DMG MORI sells three V-series siblings, 600, 800, 1100. The 600 feels cramped for bulkier fixtures, the 1100 needs heavier crane clearance. The 800 walks the line, X travel above 750 mm so ISO size plates sit flat, yet footprint stays inside 1900 × 4000 mm. It ships inside one 40-ft container, clearance topic closed.
Oil refill every 6000 spindle hours, linear guide lube cartouches slide out from the front. One dude with a flashlight did the quarterly check at a Sharjah plant in 45 minutes, I timed him because coffee was still brewing. Contrast that with the VMC that uses centralized grease blocks, you lockout the machine for 2 hours, revenue slips away. Small numbers stack up.
The badge does not machine chips, but you still want background. The company stamps roughly 10000 machines a year out of plants in Germany and Japan, counting turning and milling both. The CMX line saw 3 refresh cycles since launch in 2016, spindle got quieter, tool drum grew from 24 to 30 stations, guard doors switched from plexi to laminated glass. Steady, not flashy.
Final paragraph, no fluff.
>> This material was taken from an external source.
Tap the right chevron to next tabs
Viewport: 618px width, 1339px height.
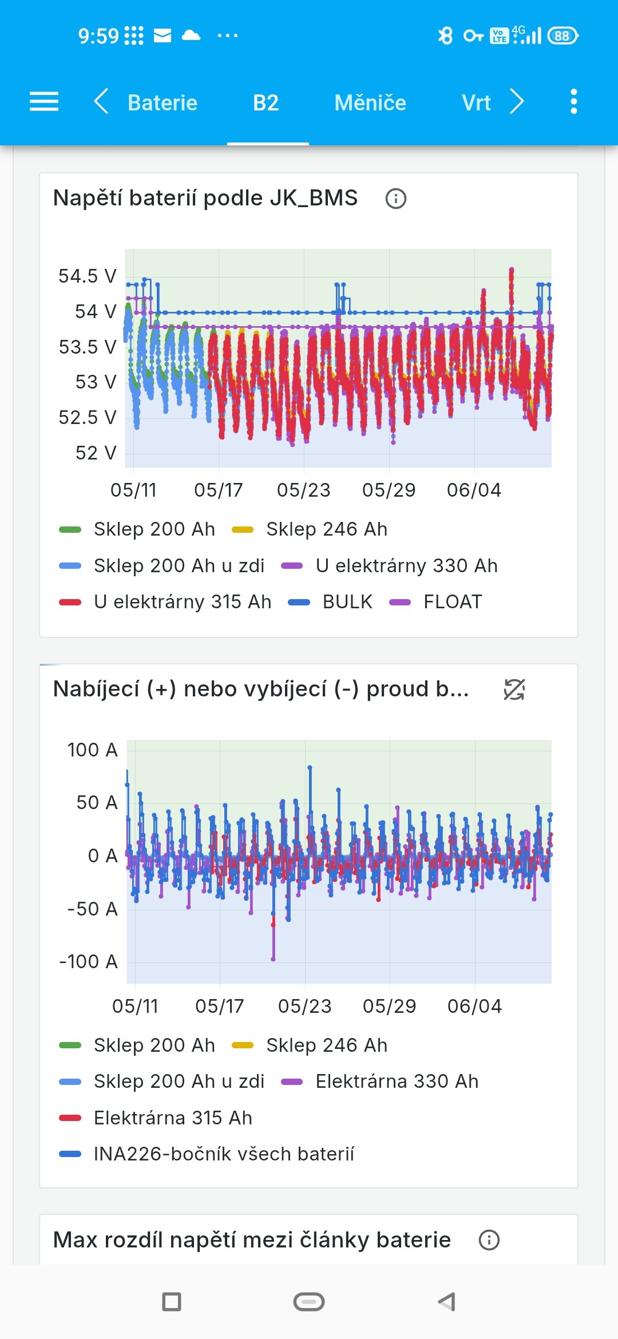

People buy the CMX 800 V when they need a mid-size vertical that drops straight through the workshop door, talks to Siemens without drama, and keeps geometrical vows even when the thermometer screams 45 °C outside. The rigidity helps, the user interface too, but the real hook is predictable uptime, the thing simply starts Monday morning and keeps cutting until Thursday night shift kills the main switch. That reliability puts it on the capex shortlist for every UAE firm tired of baby-sitting bargain imports.